In my latest blog[1], I addressed why digital business transformations are even more complex and difficult than regular business transformations. Digital business transformations have a success rate of only 4-26%[2]. This of course bears the question what makes a successful digital transformation. Which factors come into play and what is there to learn from digital transformations from other companies? First, I share with you the case of General Electric before diving into the factors that support a glorious digital business transformation.

General Electric (GE) started in 2011 on their digital transformation road to transform its product and service offerings. GE called itself a ‘digital industry’ company and it started to create digital capabilities. Sensors were embedded into products, a new software platform was built for the Internet of Things and GE transformed its business model for industrial offerings.
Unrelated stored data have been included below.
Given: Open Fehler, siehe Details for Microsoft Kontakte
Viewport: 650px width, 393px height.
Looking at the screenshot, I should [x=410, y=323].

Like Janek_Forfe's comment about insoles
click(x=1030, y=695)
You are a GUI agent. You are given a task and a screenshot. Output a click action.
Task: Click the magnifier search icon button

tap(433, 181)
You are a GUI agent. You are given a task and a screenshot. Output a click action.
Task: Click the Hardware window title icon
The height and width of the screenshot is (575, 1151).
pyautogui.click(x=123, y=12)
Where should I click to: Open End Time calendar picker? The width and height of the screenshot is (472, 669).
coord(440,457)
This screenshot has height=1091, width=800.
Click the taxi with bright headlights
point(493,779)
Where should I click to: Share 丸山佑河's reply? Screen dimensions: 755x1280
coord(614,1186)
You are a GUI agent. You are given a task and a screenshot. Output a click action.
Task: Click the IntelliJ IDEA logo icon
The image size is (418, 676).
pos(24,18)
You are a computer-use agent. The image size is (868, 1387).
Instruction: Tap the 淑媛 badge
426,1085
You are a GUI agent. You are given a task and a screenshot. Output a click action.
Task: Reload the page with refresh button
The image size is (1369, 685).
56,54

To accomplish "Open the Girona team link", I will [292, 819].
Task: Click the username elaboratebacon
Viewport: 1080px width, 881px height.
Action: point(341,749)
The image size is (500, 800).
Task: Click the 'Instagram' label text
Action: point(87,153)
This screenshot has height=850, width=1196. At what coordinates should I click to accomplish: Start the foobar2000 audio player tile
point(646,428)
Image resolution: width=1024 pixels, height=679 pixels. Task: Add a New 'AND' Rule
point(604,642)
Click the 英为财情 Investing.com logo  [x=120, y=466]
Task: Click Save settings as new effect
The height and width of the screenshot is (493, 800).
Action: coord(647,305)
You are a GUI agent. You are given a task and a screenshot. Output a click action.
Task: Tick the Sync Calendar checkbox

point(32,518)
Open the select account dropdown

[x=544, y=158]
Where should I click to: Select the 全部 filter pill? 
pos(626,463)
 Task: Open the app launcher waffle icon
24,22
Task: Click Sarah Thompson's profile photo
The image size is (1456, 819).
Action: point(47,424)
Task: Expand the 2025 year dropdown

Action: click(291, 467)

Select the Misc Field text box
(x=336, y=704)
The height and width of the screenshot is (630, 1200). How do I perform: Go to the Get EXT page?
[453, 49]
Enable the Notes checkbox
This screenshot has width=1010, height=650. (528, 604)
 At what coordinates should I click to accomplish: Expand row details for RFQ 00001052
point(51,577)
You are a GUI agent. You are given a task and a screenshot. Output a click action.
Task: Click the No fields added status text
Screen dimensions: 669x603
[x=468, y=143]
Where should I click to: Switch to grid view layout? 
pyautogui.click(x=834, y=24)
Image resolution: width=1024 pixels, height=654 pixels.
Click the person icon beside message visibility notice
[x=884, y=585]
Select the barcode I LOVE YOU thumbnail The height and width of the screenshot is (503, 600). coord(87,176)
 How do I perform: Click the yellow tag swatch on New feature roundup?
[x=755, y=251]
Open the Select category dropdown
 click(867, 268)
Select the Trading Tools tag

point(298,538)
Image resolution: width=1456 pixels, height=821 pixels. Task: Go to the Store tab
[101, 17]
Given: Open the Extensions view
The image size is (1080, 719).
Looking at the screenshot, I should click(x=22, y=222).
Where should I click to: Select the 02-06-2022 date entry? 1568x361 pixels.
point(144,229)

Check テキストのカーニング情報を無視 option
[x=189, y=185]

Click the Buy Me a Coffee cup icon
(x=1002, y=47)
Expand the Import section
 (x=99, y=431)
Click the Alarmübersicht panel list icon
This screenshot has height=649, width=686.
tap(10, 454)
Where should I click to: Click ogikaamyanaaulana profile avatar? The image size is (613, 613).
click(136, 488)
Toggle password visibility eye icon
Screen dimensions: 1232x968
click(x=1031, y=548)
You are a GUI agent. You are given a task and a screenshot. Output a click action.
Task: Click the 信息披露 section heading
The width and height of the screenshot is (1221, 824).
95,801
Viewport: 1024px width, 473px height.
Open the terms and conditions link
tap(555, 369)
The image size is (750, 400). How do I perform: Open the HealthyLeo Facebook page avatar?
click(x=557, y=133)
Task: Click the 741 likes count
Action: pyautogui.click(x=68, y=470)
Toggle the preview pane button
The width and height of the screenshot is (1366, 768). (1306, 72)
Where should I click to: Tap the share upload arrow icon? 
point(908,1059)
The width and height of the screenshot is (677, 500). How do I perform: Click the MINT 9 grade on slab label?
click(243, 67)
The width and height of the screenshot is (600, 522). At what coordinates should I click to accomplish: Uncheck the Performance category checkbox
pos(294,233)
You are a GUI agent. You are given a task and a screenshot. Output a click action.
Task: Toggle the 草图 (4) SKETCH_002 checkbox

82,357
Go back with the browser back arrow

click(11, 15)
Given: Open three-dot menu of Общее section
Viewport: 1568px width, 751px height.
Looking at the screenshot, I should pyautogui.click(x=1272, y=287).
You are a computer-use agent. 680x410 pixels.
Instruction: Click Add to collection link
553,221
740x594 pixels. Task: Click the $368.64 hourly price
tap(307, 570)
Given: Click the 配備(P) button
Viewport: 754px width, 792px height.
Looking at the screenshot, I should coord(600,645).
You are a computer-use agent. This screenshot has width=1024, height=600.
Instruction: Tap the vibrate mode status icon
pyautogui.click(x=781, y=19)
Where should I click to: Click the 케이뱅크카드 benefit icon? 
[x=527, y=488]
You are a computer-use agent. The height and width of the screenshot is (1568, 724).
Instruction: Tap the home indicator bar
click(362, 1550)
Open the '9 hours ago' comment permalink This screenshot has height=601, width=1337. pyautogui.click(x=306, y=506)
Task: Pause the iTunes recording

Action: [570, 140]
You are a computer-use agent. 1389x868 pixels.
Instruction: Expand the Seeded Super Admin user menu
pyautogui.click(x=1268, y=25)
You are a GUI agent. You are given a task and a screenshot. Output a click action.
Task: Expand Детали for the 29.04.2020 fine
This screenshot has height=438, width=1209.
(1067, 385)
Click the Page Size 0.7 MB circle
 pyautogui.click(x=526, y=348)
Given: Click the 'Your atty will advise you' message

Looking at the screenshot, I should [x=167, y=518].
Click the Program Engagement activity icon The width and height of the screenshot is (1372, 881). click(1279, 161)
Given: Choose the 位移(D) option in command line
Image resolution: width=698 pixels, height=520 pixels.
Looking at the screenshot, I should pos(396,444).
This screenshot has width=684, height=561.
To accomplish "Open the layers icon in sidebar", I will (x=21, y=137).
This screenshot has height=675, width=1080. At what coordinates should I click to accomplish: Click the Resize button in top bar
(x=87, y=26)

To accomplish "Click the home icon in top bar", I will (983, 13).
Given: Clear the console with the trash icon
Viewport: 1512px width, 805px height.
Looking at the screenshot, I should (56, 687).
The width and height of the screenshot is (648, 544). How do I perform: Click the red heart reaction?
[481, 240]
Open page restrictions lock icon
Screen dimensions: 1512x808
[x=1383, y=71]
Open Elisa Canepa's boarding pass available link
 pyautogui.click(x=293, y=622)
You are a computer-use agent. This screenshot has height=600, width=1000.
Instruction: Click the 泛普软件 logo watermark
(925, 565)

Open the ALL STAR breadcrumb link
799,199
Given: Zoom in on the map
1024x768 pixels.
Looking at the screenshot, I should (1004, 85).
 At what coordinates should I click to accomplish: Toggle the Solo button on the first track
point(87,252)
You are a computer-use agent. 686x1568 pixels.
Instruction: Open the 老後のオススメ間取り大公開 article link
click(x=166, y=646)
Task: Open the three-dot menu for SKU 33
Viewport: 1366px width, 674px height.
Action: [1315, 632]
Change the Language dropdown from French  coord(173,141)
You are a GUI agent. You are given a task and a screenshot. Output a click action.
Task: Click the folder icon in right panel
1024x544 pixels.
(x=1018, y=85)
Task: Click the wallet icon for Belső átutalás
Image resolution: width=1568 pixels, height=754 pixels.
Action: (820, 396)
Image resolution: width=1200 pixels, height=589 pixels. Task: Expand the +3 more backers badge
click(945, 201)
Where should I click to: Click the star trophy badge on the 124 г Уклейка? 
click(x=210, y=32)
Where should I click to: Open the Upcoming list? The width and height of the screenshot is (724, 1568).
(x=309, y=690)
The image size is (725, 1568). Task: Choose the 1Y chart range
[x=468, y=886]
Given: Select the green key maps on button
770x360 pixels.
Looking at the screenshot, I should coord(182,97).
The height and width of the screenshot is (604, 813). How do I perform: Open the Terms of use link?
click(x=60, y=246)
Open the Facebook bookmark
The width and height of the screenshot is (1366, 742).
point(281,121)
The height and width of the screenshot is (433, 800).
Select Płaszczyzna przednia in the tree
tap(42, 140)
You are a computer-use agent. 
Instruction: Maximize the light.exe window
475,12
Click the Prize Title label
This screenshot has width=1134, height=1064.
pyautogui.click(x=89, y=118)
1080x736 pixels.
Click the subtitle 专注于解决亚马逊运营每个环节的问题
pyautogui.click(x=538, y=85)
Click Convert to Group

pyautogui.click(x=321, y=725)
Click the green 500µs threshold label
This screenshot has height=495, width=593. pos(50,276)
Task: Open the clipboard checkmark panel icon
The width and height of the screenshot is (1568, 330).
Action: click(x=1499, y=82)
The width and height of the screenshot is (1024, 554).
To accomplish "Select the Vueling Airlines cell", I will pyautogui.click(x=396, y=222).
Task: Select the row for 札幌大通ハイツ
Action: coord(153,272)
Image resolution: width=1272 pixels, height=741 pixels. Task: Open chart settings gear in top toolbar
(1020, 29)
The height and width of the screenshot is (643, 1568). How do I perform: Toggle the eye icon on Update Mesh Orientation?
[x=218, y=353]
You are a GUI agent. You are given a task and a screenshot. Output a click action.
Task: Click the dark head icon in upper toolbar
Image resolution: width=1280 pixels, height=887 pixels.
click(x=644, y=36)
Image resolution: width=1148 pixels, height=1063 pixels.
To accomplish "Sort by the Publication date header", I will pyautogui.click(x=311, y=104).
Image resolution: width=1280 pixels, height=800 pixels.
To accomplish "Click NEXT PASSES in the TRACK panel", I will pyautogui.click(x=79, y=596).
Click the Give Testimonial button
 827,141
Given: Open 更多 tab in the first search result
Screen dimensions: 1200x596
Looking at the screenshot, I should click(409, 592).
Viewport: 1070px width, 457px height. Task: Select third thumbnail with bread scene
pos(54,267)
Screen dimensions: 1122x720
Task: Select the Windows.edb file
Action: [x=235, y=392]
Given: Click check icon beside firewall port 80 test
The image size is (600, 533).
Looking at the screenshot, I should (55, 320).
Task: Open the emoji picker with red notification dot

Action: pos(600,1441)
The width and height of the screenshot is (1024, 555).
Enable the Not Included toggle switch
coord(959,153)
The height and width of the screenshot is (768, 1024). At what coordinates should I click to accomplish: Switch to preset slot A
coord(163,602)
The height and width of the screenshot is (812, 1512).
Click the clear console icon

Next to that, GE also transformed internal processes regarding sales and supplier relationships. All these steps began to improve a certain amount of performance indicators, like service margins. But, investors did not appreciate this transformation enough and were not impressed by its speed. Under pressure from activist investors, the CEO had to depart the company. John Flannery, the new CEO, is primarily focussed on cost cutting[3].

There a several key lessons to draw from the GE example and other companies. The obvious lesson is that your company’s success does not totally depend on your digital capabilities. It also depends on your customer needs for your products and the readiness of your industry (competitors, customers and investors). Although working with new digital technologies can be exciting, it should not lead to less focus on the existing business.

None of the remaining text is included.